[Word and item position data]
□ □ □ □
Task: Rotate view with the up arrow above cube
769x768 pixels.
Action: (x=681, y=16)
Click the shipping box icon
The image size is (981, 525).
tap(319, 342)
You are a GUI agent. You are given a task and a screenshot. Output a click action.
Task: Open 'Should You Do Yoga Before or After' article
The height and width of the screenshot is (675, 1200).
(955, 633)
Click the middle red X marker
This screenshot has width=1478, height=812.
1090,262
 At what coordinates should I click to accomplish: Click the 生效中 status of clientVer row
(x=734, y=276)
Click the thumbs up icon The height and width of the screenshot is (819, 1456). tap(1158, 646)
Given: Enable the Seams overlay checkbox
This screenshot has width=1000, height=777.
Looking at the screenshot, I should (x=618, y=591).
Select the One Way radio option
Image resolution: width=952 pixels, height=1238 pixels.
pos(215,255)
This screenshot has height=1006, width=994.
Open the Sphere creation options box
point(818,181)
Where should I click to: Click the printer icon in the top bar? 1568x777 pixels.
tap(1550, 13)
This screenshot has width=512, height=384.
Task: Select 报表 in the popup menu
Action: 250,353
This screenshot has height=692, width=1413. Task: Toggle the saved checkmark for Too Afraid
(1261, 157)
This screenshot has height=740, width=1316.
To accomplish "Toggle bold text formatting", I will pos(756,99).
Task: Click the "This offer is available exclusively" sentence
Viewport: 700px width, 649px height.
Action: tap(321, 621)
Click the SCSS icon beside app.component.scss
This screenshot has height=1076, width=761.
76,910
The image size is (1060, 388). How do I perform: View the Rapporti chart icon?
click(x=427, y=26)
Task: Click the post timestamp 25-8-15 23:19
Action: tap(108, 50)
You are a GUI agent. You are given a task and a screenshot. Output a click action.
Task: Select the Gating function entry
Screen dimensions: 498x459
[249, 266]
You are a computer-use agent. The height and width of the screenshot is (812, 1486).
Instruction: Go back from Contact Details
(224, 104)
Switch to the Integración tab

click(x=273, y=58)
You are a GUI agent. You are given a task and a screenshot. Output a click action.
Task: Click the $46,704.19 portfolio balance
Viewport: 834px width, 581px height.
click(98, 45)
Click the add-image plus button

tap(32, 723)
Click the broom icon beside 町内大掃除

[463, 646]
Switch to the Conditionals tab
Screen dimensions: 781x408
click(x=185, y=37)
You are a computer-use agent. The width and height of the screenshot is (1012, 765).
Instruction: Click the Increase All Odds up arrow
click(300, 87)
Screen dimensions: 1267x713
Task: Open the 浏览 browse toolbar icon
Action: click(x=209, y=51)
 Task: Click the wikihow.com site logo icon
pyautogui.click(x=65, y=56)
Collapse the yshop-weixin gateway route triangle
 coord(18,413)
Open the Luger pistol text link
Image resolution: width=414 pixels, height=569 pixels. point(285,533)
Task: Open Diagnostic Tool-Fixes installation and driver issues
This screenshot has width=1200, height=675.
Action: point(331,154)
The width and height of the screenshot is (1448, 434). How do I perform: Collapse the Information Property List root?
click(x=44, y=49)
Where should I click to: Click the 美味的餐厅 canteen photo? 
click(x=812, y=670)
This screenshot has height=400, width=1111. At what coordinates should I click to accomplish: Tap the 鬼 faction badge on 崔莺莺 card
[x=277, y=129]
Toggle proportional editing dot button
□ □ □ □
What needs to be done:
Can you reproduce every line of the material above, word for word?

Complete response:
Task: Rotate view with the up arrow above cube
769x768 pixels.
Action: (x=681, y=16)
Click the shipping box icon
The image size is (981, 525).
tap(319, 342)
You are a GUI agent. You are given a task and a screenshot. Output a click action.
Task: Open 'Should You Do Yoga Before or After' article
The height and width of the screenshot is (675, 1200).
(955, 633)
Click the middle red X marker
This screenshot has width=1478, height=812.
1090,262
 At what coordinates should I click to accomplish: Click the 生效中 status of clientVer row
(x=734, y=276)
Click the thumbs up icon The height and width of the screenshot is (819, 1456). tap(1158, 646)
Given: Enable the Seams overlay checkbox
This screenshot has width=1000, height=777.
Looking at the screenshot, I should (x=618, y=591).
Select the One Way radio option
Image resolution: width=952 pixels, height=1238 pixels.
pos(215,255)
This screenshot has height=1006, width=994.
Open the Sphere creation options box
point(818,181)
Where should I click to: Click the printer icon in the top bar? 1568x777 pixels.
tap(1550, 13)
This screenshot has width=512, height=384.
Task: Select 报表 in the popup menu
Action: 250,353
This screenshot has height=692, width=1413. Task: Toggle the saved checkmark for Too Afraid
(1261, 157)
This screenshot has height=740, width=1316.
To accomplish "Toggle bold text formatting", I will pos(756,99).
Task: Click the "This offer is available exclusively" sentence
Viewport: 700px width, 649px height.
Action: tap(321, 621)
Click the SCSS icon beside app.component.scss
This screenshot has height=1076, width=761.
76,910
The image size is (1060, 388). How do I perform: View the Rapporti chart icon?
click(x=427, y=26)
Task: Click the post timestamp 25-8-15 23:19
Action: tap(108, 50)
You are a GUI agent. You are given a task and a screenshot. Output a click action.
Task: Select the Gating function entry
Screen dimensions: 498x459
[249, 266]
You are a computer-use agent. The height and width of the screenshot is (812, 1486).
Instruction: Go back from Contact Details
(224, 104)
Switch to the Integración tab

click(x=273, y=58)
You are a GUI agent. You are given a task and a screenshot. Output a click action.
Task: Click the $46,704.19 portfolio balance
Viewport: 834px width, 581px height.
click(98, 45)
Click the add-image plus button

tap(32, 723)
Click the broom icon beside 町内大掃除

[463, 646]
Switch to the Conditionals tab
Screen dimensions: 781x408
click(x=185, y=37)
You are a computer-use agent. The width and height of the screenshot is (1012, 765).
Instruction: Click the Increase All Odds up arrow
click(300, 87)
Screen dimensions: 1267x713
Task: Open the 浏览 browse toolbar icon
Action: click(x=209, y=51)
 Task: Click the wikihow.com site logo icon
pyautogui.click(x=65, y=56)
Collapse the yshop-weixin gateway route triangle
 coord(18,413)
Open the Luger pistol text link
Image resolution: width=414 pixels, height=569 pixels. point(285,533)
Task: Open Diagnostic Tool-Fixes installation and driver issues
This screenshot has width=1200, height=675.
Action: point(331,154)
The width and height of the screenshot is (1448, 434). How do I perform: Collapse the Information Property List root?
click(x=44, y=49)
Where should I click to: Click the 美味的餐厅 canteen photo? 
click(x=812, y=670)
This screenshot has height=400, width=1111. At what coordinates should I click to accomplish: Tap the 鬼 faction badge on 崔莺莺 card
[x=277, y=129]
Toggle proportional editing dot button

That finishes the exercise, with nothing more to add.